→ WHAT YOU NEED TO DO: All entries are to be printed again exactly, with their images omitted.

----

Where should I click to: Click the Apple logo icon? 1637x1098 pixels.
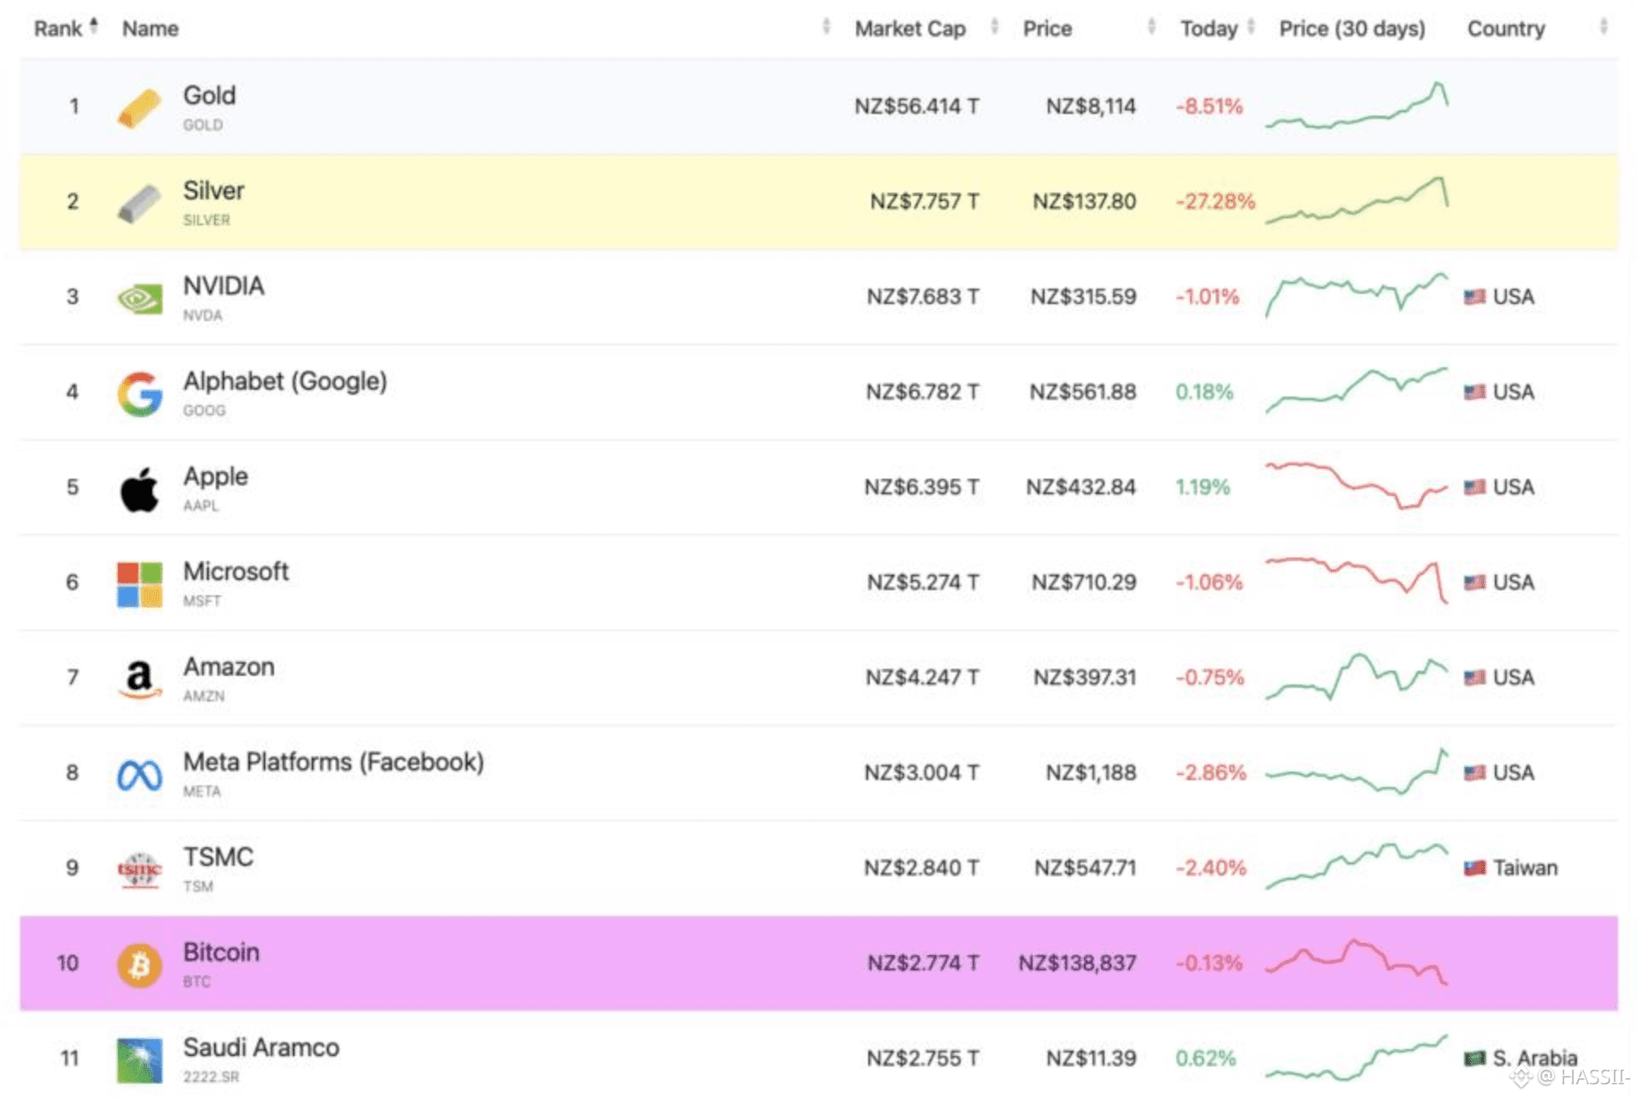point(139,489)
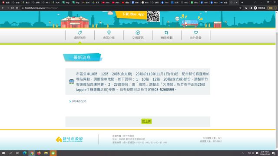Bookmark this page with the star icon
The image size is (278, 156).
point(240,8)
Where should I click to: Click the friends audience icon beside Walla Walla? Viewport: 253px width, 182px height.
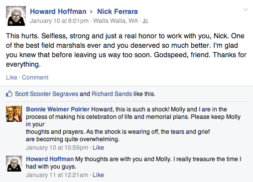click(145, 21)
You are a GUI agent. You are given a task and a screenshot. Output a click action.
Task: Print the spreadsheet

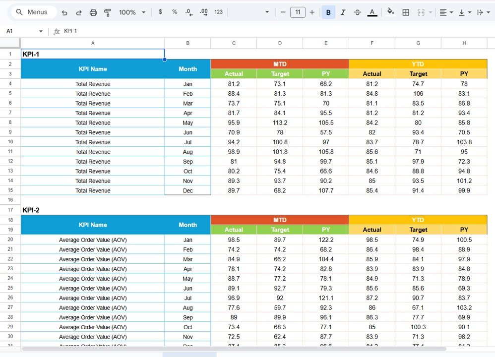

----

→ ANSWER SPACE:
Where should I click to: Click the Apple logo icon? 1637x1098 pixels.
point(139,489)
Bookmark this page with the star icon
The image size is (278, 156).
point(240,8)
Where should I click to: Click the friends audience icon beside Walla Walla? Viewport: 253px width, 182px height.
click(145, 21)
You are a GUI agent. You are given a task and a screenshot. Output a click action.
Task: Print the spreadsheet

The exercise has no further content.